At the same time, a comprehensive review of ICT performance and spending revealed further opportunities to improve efficiency and prepare for looming financial pressures. The organisation needed a structured, capability-driven approach to restore clarity, strengthen governance, and guide integration decisions with confidence.

What Prompted Change?

The merger created far more than a technology challenge; it reshaped the organisation’s operating landscape. Different business units brought their own systems, processes, and ways of working, making it difficult to present a unified view of capability, cost, or strategic priorities. What had previously been manageable at a smaller scale became increasingly opaque and inefficient as the merged organisation grew.

Leadership faced mounting pressure to streamline operations, prepare for anticipated revenue constraints, and improve the transparency of ICT performance. Without a clearer picture of what the business actually did and which systems supported those functions, the organisation risked duplication, misaligned investments, and missed savings opportunities.

These conditions made it clear that a more mature, business-aligned enterprise architecture capability was essential to support confident decision-making in the post-merger environment.

Strategy in Action

 

Fragile to Agile began by establishing a clear architectural foundation, developing a Business Capability Model to bring structure and transparency to the post-merger environment. This model quickly became central to discussions with executives, enabling evidence-based decisions about system rationalisation and the degree of standardisation required across different parts of the organisation.
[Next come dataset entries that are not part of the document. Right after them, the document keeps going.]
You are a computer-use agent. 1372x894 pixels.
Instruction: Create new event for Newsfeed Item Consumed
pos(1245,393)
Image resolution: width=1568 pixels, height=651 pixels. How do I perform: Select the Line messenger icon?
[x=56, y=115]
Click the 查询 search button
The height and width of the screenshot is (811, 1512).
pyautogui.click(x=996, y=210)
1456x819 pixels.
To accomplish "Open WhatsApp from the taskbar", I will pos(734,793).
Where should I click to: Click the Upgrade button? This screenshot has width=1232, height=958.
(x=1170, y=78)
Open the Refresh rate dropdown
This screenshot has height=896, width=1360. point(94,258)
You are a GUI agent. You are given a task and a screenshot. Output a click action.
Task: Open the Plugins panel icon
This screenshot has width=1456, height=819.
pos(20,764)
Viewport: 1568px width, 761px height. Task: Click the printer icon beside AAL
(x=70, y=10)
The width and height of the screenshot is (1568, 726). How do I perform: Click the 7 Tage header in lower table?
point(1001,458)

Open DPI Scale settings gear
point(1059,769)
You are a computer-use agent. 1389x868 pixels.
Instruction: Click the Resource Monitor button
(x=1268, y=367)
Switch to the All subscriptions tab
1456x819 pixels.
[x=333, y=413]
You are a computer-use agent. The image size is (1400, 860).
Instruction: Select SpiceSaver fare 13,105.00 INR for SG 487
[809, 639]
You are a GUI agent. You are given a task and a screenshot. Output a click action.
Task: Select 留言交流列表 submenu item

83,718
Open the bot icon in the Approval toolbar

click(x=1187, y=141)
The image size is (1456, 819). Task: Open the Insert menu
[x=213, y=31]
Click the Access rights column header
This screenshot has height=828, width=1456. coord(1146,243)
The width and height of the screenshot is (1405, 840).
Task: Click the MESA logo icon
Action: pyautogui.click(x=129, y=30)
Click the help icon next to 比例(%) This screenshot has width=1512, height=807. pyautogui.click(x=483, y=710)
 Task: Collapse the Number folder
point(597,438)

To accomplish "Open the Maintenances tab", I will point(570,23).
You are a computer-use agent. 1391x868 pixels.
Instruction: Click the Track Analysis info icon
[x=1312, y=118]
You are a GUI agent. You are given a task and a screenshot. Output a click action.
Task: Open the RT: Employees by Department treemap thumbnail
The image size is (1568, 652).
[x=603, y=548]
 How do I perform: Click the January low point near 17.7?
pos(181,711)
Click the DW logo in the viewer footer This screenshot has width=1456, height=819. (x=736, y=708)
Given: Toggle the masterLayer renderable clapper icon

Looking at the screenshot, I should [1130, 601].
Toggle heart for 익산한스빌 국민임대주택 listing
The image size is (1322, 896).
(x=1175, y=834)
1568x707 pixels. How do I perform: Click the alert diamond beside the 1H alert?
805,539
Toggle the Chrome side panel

Beyond this initial work, we undertook a full assessment of the ICT function, benchmarking performance against both internal global counterparts and similar external organisations. This provided leadership with a fact-based view of efficiency, cost, and capability gaps, along with clear opportunities for improvement.

The capability model and supporting assessments were adopted broadly across the organisation, including internationally, becoming a recognised design artefact for global reporting, data classification, and standardisation decisions. Fragile to Agile continued to support the organisation through periodic reviews and targeted advisory, helping navigate cost pressures, workforce adjustments, and continued EA maturity uplift, ensuring the organisation remained aligned, efficient, and strategically positioned.

 

 

Delivering Meaningful Impact

The introduction of a clear, business-aligned capability model gave the organisation something it had not previously possessed: a unified and objective view of how the business operates and the systems that support it. This clarity enabled leaders at both national and global levels to make confident decisions about standardisation, solution rationalisation, and investment priorities, reducing overlap, strengthening governance, and improving coherence across the post-merger environment.

The model has since become a core artefact within the organisation’s enterprise architecture practice, underpinning global reporting, data classification, and capability planning. Cost-saving opportunities identified through the architecture assessment delivered immediate financial benefit, while ongoing advisory support helped the organisation navigate shifting budget pressures and temporary workforce adjustments without losing strategic direction.

As the organisation’s architecture maturity continued to grow, so did its ability to manage change with stability, discipline, and foresight, positioning the business for sustainable performance well beyond the initial merger integration.